» DIRECTIVE: Pull out every line of the entries below that contains the word "pixels", and copy each one unchanged.

--- INFORMATION GIVEN ---

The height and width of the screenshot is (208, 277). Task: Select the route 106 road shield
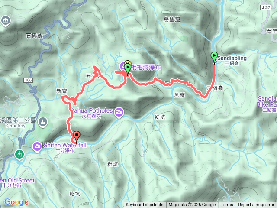pos(28,80)
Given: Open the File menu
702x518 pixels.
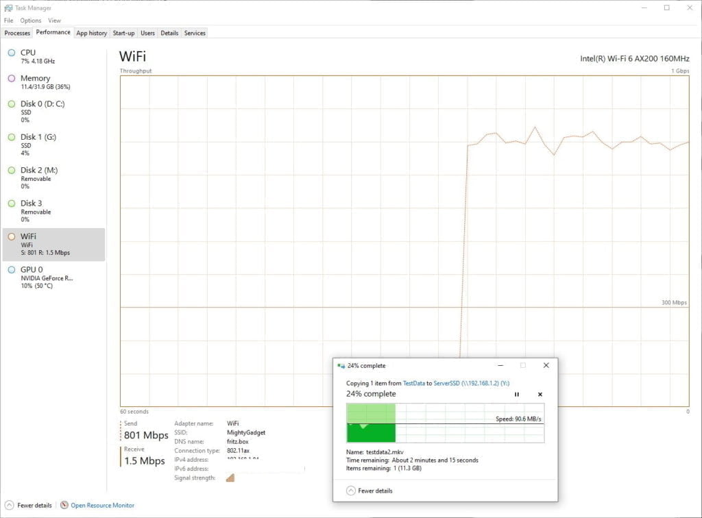Looking at the screenshot, I should coord(8,21).
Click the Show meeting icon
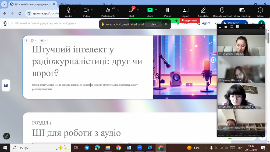The width and height of the screenshot is (270, 152). tap(242, 10)
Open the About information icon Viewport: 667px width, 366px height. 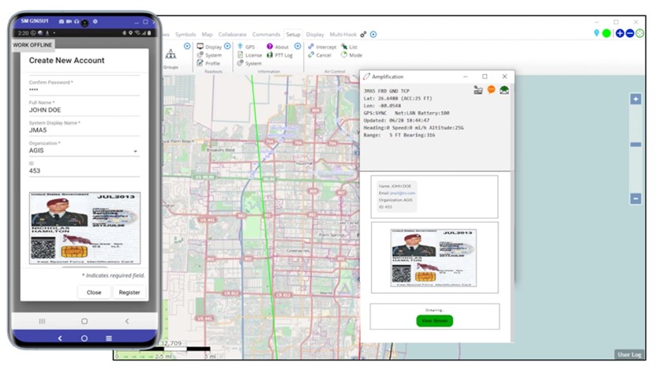coord(270,47)
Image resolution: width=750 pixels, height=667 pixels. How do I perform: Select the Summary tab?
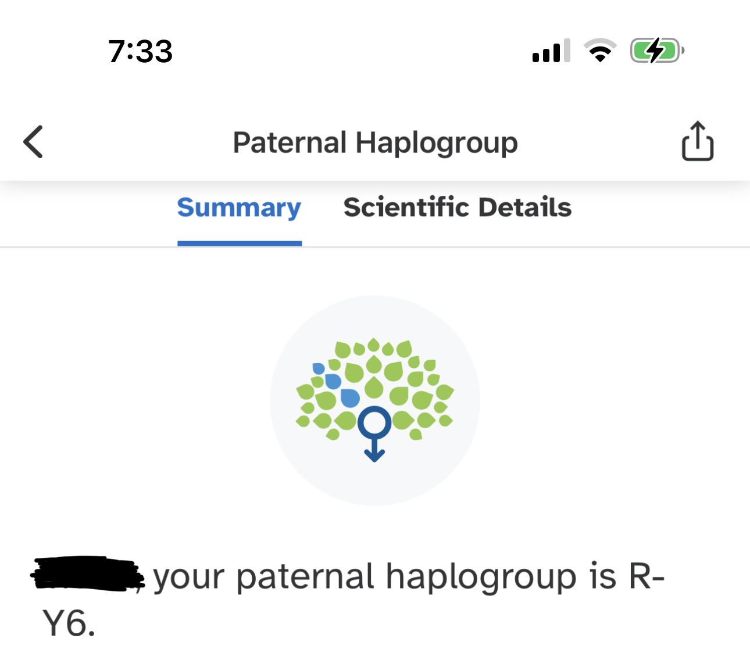pos(239,207)
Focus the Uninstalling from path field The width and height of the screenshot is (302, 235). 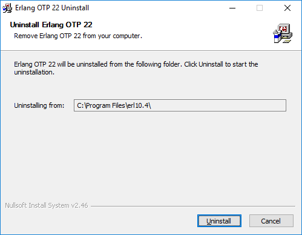click(x=180, y=105)
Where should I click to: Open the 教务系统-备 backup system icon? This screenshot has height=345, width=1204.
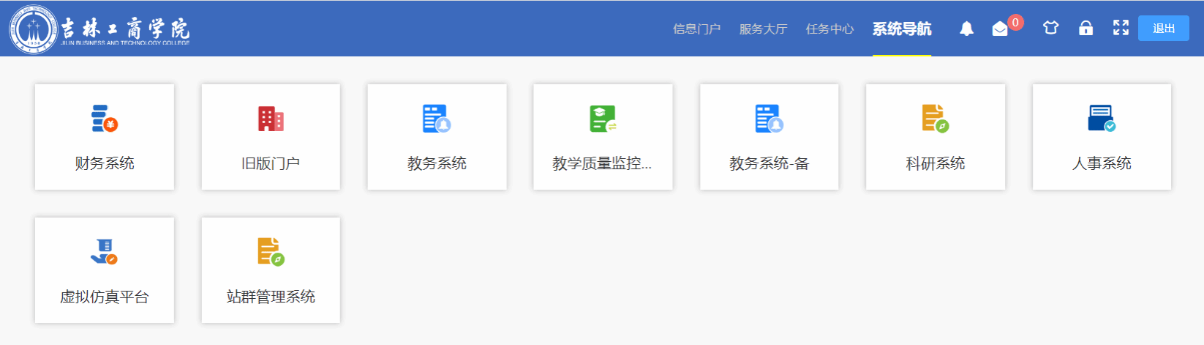pos(769,119)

---

» FINAL ANSWER:
702x518 pixels.
Image resolution: width=750 pixels, height=667 pixels. How do I perform: Select the Summary tab?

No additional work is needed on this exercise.